The research is expected to lead to improvements in road quality and durability for the betterment of all South Carolina drivers.
Gassman said, “When the DOT better understands how pavement materials perform in traffic and climate conditions, then it can better design those pavements. Driving down the road, we all encounter cracks and potholes. A better understanding of the materials will tell us how long pavement will last and the best way to repair and rehabilitate our roads.”
Gassman is working in conjunction with the SCDOT Office of Materials and Research and Clemson University on the $1.7 million study, funded by SCDOT and the Federal Highway Administration (FHWA). The motivation for the study came several years ago with the release of the FHWA’s new pavement design methodology, which requires large amounts of data such as material design properties, climate and performance data and traffic loading data, some of which the SCDOT was lacking. During Phase I of the study, which began in 2017, the team worked to assess what data was on file and what was needed.
SCDOT Pavement Design Engineer Eric Carroll said, “The current pavement design method is useful due to the experience that has been developed over the years; however, it is limited in its ability to incorporate new paving materials, specification changes and higher traffic volumes that were not part of the original calibration.”
Now in Phase II, the team has been working to obtain the needed data through field and lab studies. Gassman said, “We are aiming to have as much material and traffic data as possible to design with the new methodology. We’re taking distress surveys, counting and measuring cracks, and running tests on soil and asphalt samples in order to understand their behavior.”
Phase II is expected to conclude early next year with a recommended design for new pavements based on the data obtained by the research team. The SCDOT will make decisions regarding a possible Phase III based on the team’s input from Phase II. A third phase would analyze the best strategy for existing pavement rehabilitation, such as by removing and replacing top layers or total reconstruction.

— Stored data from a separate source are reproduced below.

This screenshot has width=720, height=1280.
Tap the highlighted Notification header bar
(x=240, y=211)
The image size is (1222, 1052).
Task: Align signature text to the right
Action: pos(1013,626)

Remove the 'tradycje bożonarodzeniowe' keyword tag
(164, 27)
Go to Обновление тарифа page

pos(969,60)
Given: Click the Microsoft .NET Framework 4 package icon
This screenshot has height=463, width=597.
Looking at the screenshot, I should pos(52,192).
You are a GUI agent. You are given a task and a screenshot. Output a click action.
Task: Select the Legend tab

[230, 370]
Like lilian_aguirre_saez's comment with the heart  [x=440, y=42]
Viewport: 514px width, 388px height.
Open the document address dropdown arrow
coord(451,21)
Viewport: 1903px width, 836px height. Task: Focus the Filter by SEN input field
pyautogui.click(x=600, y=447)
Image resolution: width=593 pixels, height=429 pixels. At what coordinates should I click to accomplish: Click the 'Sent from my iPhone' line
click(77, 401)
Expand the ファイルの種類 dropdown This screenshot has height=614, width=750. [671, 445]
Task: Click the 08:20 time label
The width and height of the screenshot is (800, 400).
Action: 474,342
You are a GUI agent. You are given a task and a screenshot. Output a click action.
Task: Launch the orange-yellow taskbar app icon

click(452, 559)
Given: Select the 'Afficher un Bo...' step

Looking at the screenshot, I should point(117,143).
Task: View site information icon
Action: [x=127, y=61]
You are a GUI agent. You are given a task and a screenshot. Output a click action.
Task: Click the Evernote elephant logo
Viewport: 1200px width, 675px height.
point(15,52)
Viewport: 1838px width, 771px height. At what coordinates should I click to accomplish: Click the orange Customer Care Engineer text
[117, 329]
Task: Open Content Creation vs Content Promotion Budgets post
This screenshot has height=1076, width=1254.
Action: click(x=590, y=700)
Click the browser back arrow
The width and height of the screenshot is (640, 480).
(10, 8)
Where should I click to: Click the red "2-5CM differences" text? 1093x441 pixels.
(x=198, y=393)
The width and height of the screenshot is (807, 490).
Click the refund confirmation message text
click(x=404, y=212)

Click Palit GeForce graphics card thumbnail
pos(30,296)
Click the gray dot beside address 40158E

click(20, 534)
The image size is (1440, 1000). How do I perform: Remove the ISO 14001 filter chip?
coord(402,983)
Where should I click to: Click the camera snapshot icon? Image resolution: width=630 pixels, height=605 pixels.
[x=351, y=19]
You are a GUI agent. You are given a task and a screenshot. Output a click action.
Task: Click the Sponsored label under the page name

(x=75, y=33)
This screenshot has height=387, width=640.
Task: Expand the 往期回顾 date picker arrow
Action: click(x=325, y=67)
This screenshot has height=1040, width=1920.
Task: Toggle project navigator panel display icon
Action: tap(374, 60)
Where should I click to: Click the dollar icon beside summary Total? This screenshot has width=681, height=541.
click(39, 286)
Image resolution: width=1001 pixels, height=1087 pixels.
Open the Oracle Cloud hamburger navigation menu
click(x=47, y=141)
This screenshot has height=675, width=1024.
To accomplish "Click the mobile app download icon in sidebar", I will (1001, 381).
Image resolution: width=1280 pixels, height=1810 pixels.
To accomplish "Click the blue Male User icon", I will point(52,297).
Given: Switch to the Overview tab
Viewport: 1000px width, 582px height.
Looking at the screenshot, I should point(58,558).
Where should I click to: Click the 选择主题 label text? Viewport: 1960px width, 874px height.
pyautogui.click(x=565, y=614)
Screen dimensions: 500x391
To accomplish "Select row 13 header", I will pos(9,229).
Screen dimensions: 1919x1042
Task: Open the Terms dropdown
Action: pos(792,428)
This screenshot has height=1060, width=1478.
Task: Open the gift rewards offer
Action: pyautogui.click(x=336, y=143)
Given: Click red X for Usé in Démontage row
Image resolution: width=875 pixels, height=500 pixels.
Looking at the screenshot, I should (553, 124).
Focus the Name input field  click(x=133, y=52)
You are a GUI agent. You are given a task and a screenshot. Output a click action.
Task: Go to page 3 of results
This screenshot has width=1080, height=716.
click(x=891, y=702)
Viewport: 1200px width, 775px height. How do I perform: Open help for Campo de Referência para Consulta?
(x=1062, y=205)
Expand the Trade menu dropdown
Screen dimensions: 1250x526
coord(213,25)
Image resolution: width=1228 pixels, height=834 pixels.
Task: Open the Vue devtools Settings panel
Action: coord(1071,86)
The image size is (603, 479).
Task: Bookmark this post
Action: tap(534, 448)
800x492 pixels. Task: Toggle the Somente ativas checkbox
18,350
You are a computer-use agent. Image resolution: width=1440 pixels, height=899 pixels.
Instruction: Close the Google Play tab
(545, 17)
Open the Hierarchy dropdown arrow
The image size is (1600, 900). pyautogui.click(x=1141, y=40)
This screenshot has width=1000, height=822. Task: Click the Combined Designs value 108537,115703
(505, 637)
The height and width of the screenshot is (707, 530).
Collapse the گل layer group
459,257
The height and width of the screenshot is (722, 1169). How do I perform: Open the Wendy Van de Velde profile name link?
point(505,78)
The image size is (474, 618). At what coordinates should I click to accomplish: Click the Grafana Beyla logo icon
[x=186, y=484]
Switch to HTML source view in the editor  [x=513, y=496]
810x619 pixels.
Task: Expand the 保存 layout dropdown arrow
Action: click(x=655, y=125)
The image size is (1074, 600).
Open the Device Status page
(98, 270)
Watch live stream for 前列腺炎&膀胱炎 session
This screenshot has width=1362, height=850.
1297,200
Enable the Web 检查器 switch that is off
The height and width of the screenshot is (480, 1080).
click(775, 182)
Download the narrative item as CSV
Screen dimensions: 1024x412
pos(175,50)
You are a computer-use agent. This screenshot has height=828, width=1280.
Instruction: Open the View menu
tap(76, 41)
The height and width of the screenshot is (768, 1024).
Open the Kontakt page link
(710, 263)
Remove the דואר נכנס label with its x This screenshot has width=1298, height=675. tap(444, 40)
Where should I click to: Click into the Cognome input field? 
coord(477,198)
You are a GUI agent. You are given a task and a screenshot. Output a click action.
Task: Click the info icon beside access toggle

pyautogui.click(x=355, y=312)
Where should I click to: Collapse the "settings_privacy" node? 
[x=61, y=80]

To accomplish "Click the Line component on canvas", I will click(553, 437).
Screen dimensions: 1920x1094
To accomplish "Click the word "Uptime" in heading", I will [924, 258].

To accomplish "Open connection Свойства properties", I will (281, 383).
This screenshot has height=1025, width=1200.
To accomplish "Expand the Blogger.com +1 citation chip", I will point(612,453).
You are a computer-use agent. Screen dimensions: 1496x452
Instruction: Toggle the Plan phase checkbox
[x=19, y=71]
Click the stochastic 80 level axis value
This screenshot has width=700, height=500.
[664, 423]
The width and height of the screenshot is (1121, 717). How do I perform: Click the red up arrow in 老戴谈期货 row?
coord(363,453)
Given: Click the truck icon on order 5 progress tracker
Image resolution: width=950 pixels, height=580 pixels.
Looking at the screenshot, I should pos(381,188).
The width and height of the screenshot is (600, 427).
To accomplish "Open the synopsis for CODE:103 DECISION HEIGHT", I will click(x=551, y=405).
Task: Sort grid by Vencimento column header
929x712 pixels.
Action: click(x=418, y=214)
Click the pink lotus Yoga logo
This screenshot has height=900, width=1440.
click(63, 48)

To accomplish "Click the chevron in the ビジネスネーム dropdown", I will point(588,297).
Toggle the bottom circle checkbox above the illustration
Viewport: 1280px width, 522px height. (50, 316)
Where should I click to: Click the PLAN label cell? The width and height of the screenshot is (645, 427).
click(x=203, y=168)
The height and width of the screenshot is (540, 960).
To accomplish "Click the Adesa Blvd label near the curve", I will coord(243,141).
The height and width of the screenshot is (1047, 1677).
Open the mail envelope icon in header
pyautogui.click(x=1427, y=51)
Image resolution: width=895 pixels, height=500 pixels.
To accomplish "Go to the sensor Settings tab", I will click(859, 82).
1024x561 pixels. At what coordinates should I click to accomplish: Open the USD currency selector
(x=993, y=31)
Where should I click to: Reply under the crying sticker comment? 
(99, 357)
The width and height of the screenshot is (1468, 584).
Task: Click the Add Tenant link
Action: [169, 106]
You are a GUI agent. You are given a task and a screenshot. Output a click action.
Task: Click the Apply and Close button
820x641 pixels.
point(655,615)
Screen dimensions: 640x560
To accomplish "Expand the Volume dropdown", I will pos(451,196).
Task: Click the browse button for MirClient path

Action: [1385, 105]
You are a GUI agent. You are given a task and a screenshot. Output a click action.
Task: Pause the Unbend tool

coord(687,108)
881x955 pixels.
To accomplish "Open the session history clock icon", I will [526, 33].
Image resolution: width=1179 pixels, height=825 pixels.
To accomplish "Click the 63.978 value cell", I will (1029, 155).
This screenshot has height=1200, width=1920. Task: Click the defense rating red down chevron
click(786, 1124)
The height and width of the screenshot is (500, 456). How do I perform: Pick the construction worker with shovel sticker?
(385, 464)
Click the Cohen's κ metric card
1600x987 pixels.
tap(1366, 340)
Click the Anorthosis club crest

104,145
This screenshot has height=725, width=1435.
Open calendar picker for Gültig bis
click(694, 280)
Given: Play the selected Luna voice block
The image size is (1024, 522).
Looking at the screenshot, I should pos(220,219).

Carroll said, “The method the team is working to calibrate should allow the DOT to more accurately assign material inputs used in each pavement layer in addition to giving the designer a better understanding of the distresses and failure mechanisms that will be caused by traffic loadings and environmental conditions. Once implemented, the findings should allow the department to design and construct a lower life cycle cost pavement resulting in a cost savings for the department and taxpayers.”
Sarah Gassman is an associate professor of civil and environmental engineering in the College of Engineering and Computing. Specializing in geotechnical engineering, her research interests include projects focused on the mechanistic behavior of subgrade soils for pavement design; evaluation of pavement performance; effect of soil aging on liquefaction potential; and non-destructive evaluation of foundations and bridge structures.